■ **EXERCISE DETAILS**: Filter the data for lines with the word "text", then copy every line so identified.

Records contained in a dataset

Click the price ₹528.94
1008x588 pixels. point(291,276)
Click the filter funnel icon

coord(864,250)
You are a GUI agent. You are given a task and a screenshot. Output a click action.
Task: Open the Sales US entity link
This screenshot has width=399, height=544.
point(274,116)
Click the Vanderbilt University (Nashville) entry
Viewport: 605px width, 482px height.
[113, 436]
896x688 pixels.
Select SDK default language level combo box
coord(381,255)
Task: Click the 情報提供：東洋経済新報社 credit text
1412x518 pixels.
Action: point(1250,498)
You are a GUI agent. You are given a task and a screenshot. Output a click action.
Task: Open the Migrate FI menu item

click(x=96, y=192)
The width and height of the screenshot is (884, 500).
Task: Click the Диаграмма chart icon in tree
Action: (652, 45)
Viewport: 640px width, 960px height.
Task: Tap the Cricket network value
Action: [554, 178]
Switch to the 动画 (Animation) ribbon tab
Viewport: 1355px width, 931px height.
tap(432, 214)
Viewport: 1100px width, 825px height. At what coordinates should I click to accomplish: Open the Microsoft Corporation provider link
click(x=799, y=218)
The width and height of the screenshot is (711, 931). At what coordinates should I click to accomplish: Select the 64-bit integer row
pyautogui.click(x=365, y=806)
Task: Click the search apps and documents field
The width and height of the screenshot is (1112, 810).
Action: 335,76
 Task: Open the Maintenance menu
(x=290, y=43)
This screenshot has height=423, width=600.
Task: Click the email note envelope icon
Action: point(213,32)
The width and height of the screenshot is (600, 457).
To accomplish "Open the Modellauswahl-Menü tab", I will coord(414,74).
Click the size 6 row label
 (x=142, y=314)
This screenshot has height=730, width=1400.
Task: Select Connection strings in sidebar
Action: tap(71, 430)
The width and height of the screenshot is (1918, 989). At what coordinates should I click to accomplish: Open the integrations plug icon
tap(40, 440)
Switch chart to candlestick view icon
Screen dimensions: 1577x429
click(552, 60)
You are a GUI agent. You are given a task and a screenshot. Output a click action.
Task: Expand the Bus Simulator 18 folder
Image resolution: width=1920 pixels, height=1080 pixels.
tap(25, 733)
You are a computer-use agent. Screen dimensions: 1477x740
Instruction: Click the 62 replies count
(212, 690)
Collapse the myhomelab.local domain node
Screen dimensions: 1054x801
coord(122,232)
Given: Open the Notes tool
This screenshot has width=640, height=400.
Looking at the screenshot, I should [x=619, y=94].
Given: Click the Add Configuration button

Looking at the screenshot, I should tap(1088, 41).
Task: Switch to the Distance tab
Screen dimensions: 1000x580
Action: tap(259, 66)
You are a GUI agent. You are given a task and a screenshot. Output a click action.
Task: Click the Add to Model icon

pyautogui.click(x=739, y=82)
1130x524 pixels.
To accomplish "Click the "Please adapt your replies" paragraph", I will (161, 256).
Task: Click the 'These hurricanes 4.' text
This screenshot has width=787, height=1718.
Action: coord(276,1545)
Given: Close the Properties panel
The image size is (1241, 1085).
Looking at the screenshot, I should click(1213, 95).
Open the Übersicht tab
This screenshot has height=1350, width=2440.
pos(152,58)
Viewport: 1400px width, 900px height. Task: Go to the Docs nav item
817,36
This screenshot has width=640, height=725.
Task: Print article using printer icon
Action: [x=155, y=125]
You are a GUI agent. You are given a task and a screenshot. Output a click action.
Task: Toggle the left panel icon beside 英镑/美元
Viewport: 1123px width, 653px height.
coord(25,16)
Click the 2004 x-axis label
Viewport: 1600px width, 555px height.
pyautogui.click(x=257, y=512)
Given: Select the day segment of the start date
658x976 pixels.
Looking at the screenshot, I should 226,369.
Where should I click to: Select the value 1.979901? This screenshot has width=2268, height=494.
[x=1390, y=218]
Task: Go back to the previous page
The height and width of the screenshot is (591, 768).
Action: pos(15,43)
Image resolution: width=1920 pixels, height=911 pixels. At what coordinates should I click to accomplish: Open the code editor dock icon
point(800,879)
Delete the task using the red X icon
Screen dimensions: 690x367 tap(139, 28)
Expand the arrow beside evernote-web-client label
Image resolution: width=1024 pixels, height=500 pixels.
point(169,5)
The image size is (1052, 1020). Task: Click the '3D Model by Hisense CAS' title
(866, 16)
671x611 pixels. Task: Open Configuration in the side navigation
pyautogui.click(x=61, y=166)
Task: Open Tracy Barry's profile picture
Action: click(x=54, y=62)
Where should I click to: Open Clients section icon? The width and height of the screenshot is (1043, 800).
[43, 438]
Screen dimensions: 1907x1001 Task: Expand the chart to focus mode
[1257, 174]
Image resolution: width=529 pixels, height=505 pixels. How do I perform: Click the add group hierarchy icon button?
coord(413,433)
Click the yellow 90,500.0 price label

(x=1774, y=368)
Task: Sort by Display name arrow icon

■ **COMPLETED EXERCISE**:
Task: Click the 情報提供：東洋経済新報社 credit text
Task: Click the 'These hurricanes 4.' text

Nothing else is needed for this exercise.